Write your last blog post on the theme of future. Your own plans of further studies, your career plans,  and dream jobs. How do you see your own future, as regards working life? Also, reflect on the wider issue of youth employment/unemployment in general. Do you feel optimistic or pessimistic about young people’s future? Work on giving your post some deeper thought than just writing about your own personal plans.


A look at the Finnish school system


The Finnish education system that has been the centre of the whole world’s attention in the last few year, thanks to the success of Finnish 15-year-olds in the international PISA student assessments. Thousands of educators from many different countries have visited schools in Finland to learn our secrets, and dozens of articles have been written about our schools in international press.

I have compiled an online “magazine” of links to many of these articles and videos, with the title FINNISH EDUCATION IN SPOTLIGHT. Your job is to go through the list of links, and select a minimum of 1 article and 1 video to study. Have a good look at everything, and choose something that really interests you!

  • Take GOOD NOTES of what you read and hear.
  • Collect a list of GOOD VOCABULARY for yourself. You will need the special vocabulary to talk and write about what you learned. Why not use Lingro again to understand the article you choose!
  • If you have problems with understanding something, don’t hesitate to ask! We will do some of the work in class so you will have the chance to ask your friends and me.
  • The more you read and listen, the easier it will be to understand, as the same ideas keep coming up!

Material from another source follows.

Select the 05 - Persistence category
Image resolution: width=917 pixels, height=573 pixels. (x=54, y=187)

Write your own opinions and ideas about what you read and heard about the Finnish school system. Remember to refer to your sources, and use HYPERLINKS to the original articles and videos that you mention. You may agree or disagree with the information you read and hear but make sure you give good reasons for your opinions.

For Tuesday, April 30, write your draft in Google Drive.

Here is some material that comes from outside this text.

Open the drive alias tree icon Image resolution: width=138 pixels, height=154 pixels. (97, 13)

How to learn better – some students, or schools, would go to any lengths!

Work in groups of maximum 3 students – you choose! Each of you, or each group will be given one of the texts below to study.

  1. First read the whole text to get a general idea what it’s all about.
  2. You will also get a worksheet with a list of important key words to learn and explain. Make sure you know what they all mean. You could try LINGRO, which is a great service that gives you a dictionary definition of any word you click in the text. You just write the URL of your article into LINGRO, and it will open your text with an inbuilt clickable dictionary. Why not try it!
  3. With the help of the key words, prepare a short summary of the main ideas of your text.
  4. Also work on answers to the extra questions on the worksheet.
  5. Be prepared to explain your key words to the rest of the class – making a PowerPoint or other presentation is advisable so they will be able to see the words and explanations. And remember that pictures help visual students!
  6. Also be prepared to present your summary fluently. This needs good preparation and practice!
  7. And finally present your answers to the extra questions.

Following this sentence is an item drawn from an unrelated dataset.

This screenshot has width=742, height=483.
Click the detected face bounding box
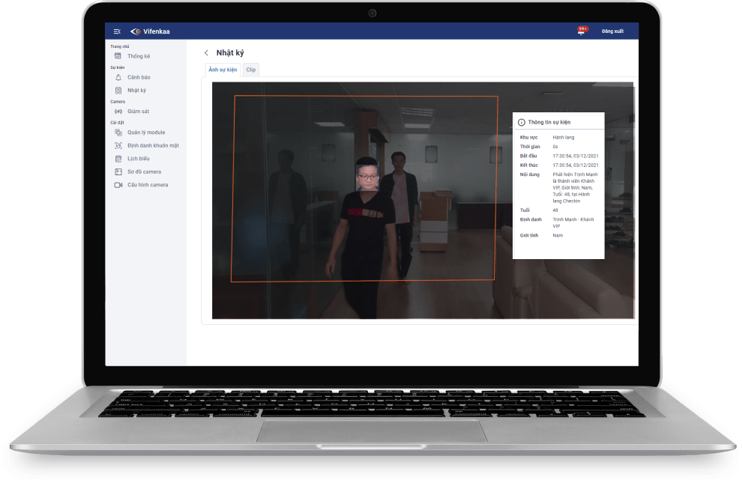click(x=367, y=177)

1. The Myth of ‘Practice Makes perfect’

2. Chinese students and IV amino acids

3, Puppy room at University of Aberdeen

4. Rude awakening for sleepy U.S. students


COURSE 3: Blog post 1

After some talk about learning and a brief look at some intelligence tests, write a post with this title:


Write your response to this title in as much detail as you can. You may agree with the statement or not; either way your answer should be the result of some deep thinking.

Make a draft in your Google Drive folder for Thursday morning!

Homework for Tuesday, April 16

After trying some simple IQ questions in class, let’s get to know a different theory of intelligence. American psychologist, Howard Gardner wasn’t happy with the old belief that intelligence could be summed up in a single number. Challenging the old theories, Gardner developed his theory of multiple intelligences.

Take this online test to find out your “profile”. Remember to write down your results, print them or save a screenshot of your results on your laptop as you will have to be able to discuss your results in class on Tuesday!